[Exercise]: Where the word "page" occurs in a line of the listing, please copy the line.
□ □ □
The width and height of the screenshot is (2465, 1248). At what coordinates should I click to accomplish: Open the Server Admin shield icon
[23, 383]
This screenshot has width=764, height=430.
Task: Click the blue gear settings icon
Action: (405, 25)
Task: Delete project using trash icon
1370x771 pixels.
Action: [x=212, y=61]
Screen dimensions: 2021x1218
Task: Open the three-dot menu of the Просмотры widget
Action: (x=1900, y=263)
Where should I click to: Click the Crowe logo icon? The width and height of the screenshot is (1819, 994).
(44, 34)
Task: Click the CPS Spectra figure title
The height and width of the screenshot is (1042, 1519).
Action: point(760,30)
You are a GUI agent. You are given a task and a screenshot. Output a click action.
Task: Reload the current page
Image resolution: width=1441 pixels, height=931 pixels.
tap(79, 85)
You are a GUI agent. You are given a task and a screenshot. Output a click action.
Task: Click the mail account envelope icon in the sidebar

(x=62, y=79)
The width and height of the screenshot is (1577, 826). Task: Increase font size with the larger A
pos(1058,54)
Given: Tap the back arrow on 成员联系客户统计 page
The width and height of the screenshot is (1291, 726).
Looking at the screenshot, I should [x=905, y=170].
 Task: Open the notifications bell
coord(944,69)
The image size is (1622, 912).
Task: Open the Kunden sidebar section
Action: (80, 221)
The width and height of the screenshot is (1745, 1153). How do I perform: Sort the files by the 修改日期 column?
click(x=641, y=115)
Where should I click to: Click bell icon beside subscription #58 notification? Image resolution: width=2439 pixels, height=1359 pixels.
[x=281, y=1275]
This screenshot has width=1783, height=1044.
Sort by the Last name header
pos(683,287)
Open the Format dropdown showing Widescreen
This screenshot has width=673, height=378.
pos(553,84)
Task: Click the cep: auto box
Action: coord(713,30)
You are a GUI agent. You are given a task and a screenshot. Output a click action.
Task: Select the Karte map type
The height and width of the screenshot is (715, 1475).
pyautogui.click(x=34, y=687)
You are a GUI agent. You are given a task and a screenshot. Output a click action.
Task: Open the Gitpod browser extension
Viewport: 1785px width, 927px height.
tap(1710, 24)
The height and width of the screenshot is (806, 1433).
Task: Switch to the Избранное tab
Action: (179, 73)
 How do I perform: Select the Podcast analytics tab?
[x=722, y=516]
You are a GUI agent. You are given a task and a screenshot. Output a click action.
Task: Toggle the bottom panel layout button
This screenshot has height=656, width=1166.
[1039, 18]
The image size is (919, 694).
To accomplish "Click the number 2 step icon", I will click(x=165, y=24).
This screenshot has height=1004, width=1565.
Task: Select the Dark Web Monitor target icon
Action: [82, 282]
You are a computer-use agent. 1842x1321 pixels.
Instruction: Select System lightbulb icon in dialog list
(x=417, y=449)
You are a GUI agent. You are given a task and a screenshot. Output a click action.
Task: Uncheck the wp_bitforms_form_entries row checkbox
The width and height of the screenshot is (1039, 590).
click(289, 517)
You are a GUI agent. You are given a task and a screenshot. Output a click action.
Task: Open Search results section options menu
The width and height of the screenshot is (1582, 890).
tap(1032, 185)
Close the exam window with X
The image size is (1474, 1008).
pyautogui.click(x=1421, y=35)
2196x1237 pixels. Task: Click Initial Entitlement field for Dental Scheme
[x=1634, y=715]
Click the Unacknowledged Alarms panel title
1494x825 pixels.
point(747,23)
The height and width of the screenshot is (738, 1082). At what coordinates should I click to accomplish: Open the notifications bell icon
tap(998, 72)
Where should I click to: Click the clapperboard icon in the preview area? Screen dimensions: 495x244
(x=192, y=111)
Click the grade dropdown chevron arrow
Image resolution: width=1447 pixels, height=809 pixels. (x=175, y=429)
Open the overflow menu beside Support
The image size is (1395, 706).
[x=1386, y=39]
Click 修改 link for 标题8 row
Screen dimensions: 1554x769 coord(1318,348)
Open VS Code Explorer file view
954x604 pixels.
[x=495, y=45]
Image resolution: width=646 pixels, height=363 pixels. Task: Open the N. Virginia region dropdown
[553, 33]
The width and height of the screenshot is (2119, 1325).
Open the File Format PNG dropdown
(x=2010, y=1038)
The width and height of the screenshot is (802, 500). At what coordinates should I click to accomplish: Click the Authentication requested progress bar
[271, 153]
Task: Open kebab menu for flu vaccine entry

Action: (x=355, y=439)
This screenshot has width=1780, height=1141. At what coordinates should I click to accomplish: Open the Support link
□ □ □
[Result for this exercise]:
Task: Reload the current page
Given: Tap the back arrow on 成员联系客户统计 page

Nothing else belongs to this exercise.